Edelman offers these tips for saving for retirement:
1. Join your retirement plan at work. It's the easiest way to save because money is automatically deducted from your paycheck, he says. If your employer doesn't offer a retirement plan, if you're not eligible to participate in it or if you're already contributing the pre-tax maximum and can afford to save even more, then contribute to an IRA.
2. Start small. If you're not contributing anything to a retirement plan, start by contributing 1% of your pay. If the 1% contribution hurts, then stay at that level until it doesn't hurt anymore, he says. If it doesn't hurt, then increase your contribution by another 1%. Do that until it hurts.
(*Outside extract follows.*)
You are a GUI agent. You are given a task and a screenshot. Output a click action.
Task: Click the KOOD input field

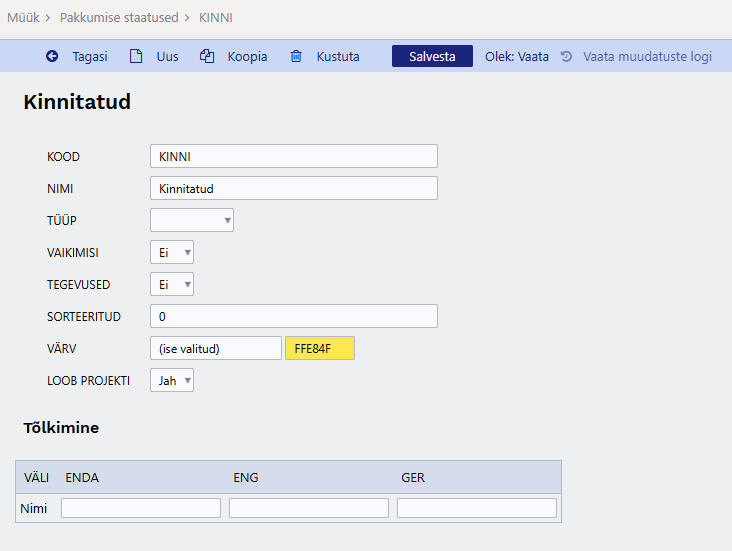click(x=293, y=156)
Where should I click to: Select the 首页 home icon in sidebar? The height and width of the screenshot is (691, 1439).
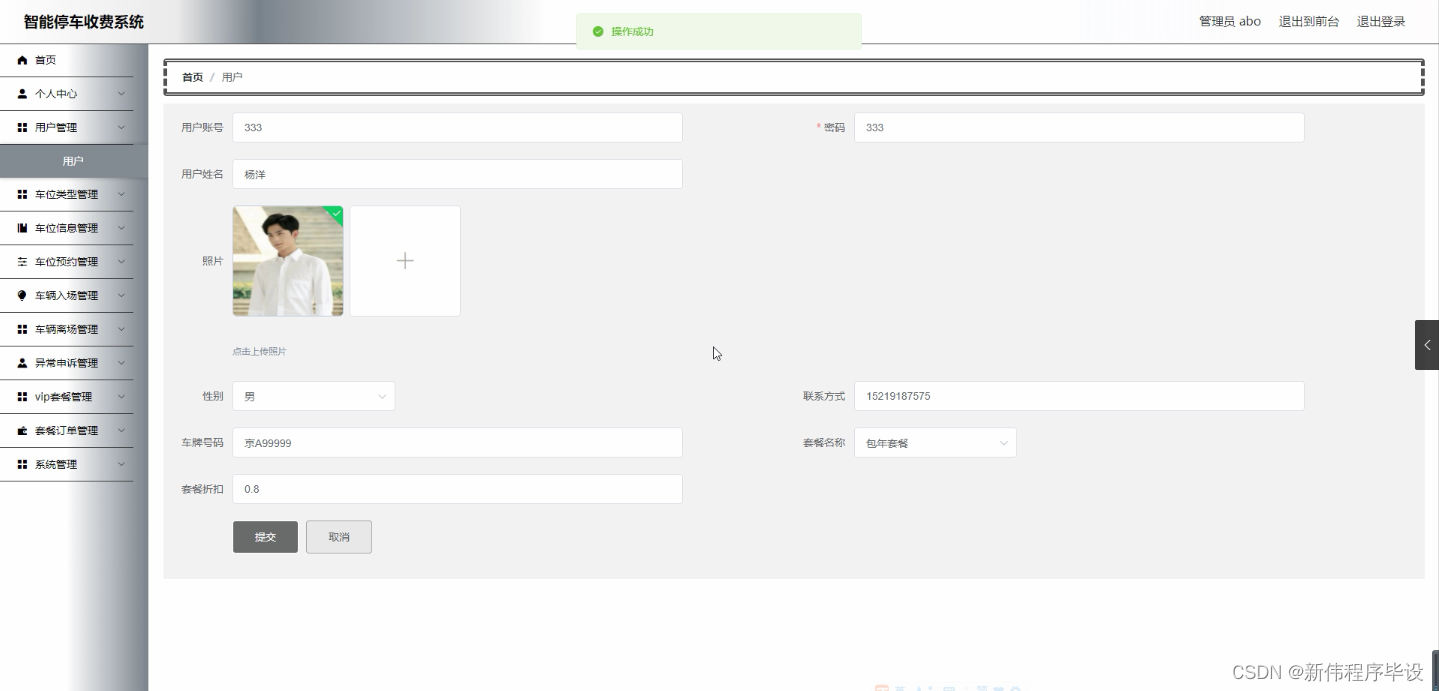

A 1% contribution may be less painful than you think. Say you make $44,259 a year. If you're paid twice a month, that's $1,844 per paycheck. If you contribute $18.44 from it, you lower your taxes by about $5, assuming you're in the 25% tax bracket, meaning your paycheck only has to drop by $13. That's about a dollar a day.
It's easy to cut a dollar a day from most budgets, he says. "We're talking about one large cafe latte a week or you can skip drinking soda daily at lunch," Edelman says.
3. Start even smaller. If even 1% sounds like too much money, make it $10 a paycheck. Then increase by $10 increments until it hurts.
4. Save half your next raise. If you can't contribute anything now, wait until your next pay raise. When you get it, put half your raise into the retirement plan. Your paycheck will still go up some, and your contribution will be completely painless, he says.